Legal Status Under HIPAA
One of the clearest signs that caregiving isn’t formally treated as healthcare is how the law handles information sharing. The HIPAA Privacy Rule, which governs access to medical records, makes no mention of caregivers. A family member providing daily care has no automatic right to their loved one’s health information.
Instead, caregivers can access medical information through three routes. First, they can be designated as a “personal representative” through a healthcare power of attorney, default surrogate decision-making laws, or legal guardianship. Second, the patient can sign a HIPAA authorization form explicitly naming the caregiver as someone who can receive information. Third, if the caregiver is involved in the patient’s care and the patient is present and doesn’t object (or is unable to respond and the provider judges it’s in their best interest), the provider can share relevant information at their discretion.
None of these pathways recognize the caregiver as a member of the care team by default. A nurse or therapist working with the same patient has institutional access to records as part of their role. A family caregiver performing many of the same tasks at home does not.
When Caregivers Get Paid
Medicaid has created several pathways for family caregivers to receive payment for their work, which effectively treats certain caregiving tasks as reimbursable services. Through consumer-directed care programs, Medicaid enrollees with long-term care needs can hire family members to provide personal care like bathing, dressing, and toileting.
The rules vary by state and by which Medicaid authority the program operates under. Home and Community-Based Services waivers (1915(c), 1915(i), and 1915(k) options) generally allow relatives, including legally responsible individuals like spouses, to be reimbursed for care. The standard state plan personal care option is more restrictive, excluding legally responsible individuals from payment. In all cases, when a spouse or parent of a minor child is paid, they must be providing care that goes beyond what would normally be expected in that relationship.

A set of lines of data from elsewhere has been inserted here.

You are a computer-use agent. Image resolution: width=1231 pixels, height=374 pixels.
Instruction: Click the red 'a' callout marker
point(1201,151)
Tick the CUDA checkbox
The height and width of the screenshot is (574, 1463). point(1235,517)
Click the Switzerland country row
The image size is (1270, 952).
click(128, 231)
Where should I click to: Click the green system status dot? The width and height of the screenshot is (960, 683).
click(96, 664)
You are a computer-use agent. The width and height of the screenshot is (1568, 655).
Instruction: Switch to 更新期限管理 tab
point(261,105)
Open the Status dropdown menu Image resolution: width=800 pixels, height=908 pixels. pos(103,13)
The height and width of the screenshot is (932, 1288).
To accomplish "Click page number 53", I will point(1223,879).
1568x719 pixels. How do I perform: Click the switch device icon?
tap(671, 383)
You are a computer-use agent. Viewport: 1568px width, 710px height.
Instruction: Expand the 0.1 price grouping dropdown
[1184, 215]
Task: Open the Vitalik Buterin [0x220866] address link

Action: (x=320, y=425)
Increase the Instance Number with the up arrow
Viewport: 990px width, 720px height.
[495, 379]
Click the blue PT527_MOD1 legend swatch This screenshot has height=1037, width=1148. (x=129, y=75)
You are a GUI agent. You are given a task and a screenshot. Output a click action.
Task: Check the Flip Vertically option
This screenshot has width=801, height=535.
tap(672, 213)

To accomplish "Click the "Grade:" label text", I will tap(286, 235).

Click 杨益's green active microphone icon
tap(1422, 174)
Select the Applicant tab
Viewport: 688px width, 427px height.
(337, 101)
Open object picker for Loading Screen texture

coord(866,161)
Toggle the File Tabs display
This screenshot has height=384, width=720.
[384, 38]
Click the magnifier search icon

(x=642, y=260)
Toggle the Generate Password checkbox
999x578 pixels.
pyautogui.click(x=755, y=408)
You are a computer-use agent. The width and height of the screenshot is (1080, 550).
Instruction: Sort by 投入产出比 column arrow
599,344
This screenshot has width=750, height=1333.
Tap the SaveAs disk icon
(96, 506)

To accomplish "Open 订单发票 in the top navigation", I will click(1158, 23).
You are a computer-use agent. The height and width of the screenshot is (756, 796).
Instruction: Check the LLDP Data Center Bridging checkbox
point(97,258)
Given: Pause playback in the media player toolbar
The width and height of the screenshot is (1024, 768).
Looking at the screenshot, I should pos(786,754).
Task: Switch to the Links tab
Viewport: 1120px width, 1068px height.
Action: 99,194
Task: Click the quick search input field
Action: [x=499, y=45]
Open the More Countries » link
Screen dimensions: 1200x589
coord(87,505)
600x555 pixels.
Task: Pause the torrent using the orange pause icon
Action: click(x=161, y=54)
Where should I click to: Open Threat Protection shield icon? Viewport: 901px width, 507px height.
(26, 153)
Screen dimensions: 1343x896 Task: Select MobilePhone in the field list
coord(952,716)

These programs represent a partial acknowledgment that caregiving is a form of healthcare labor. But they remain the exception. The vast majority of the estimated 53 million family caregivers in the U.S. receive no compensation at all.
Hospital-at-Home and the Shifting Boundary
The boundary between caregiving and healthcare is shifting further as hospital-at-home programs expand. These programs allow patients who would otherwise be hospitalized to receive acute-level treatment in their own homes, with clinical staff visiting or monitoring remotely. In this model, family caregivers play a significant and sometimes formalized role: monitoring symptoms between professional visits, assisting with treatments, and communicating changes to the clinical team.
Research on these programs has found that the caregiver’s role is dynamic, changing in intensity across different phases of treatment. Some caregivers take on substantial clinical responsibilities, while others provide primarily logistical and emotional support. Studies have also identified tension in some families around the limits of the caregiver’s role, particularly when the patient and caregiver disagree about how much responsibility the caregiver should take on. Healthcare professionals working in hospital-at-home programs are increasingly urged to assess caregiver needs and provide targeted support, recognizing that the success of home-based treatment depends heavily on the unpaid person doing much of the daily work.
In these settings, the traditional distinction between “caregiver” and “healthcare provider” becomes almost meaningless in practical terms, even as it persists in legal and regulatory frameworks.